Exactly as written, copy the lines of the data below from the first through the one containing "580x629 pixels.".

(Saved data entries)
═══

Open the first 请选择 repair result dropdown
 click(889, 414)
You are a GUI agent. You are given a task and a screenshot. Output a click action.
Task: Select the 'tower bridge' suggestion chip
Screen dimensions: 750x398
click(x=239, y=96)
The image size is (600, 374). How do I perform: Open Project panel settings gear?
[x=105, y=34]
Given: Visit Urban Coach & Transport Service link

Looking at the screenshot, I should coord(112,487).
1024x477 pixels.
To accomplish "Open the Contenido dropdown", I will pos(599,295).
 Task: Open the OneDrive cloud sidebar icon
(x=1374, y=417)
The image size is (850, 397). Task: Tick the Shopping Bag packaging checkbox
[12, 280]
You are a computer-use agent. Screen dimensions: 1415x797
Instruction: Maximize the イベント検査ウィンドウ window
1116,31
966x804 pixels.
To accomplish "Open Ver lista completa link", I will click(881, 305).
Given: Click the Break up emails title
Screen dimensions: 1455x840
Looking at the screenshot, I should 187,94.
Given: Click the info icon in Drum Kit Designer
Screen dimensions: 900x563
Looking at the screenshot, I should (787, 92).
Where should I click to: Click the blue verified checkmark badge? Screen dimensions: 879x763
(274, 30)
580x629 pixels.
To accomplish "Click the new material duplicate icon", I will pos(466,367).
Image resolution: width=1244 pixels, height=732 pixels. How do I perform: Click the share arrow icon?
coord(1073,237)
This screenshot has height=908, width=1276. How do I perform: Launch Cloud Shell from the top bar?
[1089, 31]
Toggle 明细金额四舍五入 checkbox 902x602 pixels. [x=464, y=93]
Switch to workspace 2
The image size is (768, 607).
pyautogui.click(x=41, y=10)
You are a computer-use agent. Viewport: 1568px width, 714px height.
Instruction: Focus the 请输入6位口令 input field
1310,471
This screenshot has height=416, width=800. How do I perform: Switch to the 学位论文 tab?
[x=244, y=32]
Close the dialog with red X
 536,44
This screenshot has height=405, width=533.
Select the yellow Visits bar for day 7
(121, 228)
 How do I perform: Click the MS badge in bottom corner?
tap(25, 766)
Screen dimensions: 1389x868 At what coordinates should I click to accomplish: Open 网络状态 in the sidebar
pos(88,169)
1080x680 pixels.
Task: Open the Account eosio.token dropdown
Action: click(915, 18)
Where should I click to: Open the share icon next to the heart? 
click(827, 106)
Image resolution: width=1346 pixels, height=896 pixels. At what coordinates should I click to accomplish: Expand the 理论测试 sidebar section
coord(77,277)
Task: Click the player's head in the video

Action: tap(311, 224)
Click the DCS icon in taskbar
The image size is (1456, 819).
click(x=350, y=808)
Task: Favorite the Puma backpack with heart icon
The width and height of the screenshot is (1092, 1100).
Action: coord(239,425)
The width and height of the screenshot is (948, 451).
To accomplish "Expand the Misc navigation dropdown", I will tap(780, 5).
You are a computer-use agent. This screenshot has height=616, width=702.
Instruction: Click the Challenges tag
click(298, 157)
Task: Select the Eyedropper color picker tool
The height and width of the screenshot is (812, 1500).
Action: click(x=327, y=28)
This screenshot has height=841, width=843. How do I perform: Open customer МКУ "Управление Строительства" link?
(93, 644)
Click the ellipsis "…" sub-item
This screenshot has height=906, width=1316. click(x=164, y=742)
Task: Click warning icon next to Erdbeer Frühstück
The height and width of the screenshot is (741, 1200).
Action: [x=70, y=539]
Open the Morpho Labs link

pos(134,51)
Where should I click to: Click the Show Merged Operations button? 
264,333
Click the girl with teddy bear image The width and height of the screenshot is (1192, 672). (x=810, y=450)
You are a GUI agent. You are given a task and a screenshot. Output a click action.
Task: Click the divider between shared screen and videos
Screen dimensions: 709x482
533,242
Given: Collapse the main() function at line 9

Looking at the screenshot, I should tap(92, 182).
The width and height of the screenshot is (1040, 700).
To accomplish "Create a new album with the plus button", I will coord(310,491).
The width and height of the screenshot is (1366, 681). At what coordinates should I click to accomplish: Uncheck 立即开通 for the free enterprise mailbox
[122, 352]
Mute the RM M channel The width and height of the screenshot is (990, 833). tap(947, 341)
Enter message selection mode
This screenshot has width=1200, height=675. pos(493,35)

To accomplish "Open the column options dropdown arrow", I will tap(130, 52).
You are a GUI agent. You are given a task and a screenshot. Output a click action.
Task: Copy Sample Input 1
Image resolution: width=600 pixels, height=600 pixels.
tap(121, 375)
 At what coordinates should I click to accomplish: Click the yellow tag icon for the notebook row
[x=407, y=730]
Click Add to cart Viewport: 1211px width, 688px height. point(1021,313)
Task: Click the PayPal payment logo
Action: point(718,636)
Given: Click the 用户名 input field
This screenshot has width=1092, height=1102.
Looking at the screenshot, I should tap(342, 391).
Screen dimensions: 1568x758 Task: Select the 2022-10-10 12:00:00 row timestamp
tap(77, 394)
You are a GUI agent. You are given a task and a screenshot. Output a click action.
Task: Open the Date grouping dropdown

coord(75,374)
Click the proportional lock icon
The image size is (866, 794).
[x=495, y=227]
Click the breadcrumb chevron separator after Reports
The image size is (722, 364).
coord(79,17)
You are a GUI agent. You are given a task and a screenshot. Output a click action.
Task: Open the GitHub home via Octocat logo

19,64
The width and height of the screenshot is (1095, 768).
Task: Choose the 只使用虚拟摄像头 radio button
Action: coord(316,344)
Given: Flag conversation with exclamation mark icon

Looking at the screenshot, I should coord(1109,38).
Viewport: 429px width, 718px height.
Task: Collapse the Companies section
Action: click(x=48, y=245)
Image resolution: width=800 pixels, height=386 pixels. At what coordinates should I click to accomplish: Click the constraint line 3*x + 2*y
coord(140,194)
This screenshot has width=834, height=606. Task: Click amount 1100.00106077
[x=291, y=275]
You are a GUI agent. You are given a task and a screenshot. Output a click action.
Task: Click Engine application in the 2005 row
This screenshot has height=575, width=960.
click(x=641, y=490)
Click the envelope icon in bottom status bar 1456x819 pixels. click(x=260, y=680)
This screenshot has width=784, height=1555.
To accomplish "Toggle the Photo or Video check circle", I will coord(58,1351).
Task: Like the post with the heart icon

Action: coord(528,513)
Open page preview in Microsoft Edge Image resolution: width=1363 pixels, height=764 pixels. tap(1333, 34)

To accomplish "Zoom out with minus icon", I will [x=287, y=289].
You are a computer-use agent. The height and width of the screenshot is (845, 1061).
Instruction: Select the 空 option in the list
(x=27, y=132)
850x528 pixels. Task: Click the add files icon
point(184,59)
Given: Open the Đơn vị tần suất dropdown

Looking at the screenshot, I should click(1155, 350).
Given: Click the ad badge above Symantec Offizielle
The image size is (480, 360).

═══

— Solution to the exercise —
Open the first 请选择 repair result dropdown
 click(889, 414)
You are a GUI agent. You are given a task and a screenshot. Output a click action.
Task: Select the 'tower bridge' suggestion chip
Screen dimensions: 750x398
click(x=239, y=96)
The image size is (600, 374). How do I perform: Open Project panel settings gear?
[x=105, y=34]
Given: Visit Urban Coach & Transport Service link

Looking at the screenshot, I should coord(112,487).
1024x477 pixels.
To accomplish "Open the Contenido dropdown", I will pos(599,295).
 Task: Open the OneDrive cloud sidebar icon
(x=1374, y=417)
The image size is (850, 397). Task: Tick the Shopping Bag packaging checkbox
[12, 280]
You are a computer-use agent. Screen dimensions: 1415x797
Instruction: Maximize the イベント検査ウィンドウ window
1116,31
966x804 pixels.
To accomplish "Open Ver lista completa link", I will click(881, 305).
Given: Click the Break up emails title
Screen dimensions: 1455x840
Looking at the screenshot, I should 187,94.
Given: Click the info icon in Drum Kit Designer
Screen dimensions: 900x563
Looking at the screenshot, I should (787, 92).
Where should I click to: Click the blue verified checkmark badge? Screen dimensions: 879x763
(274, 30)
580x629 pixels.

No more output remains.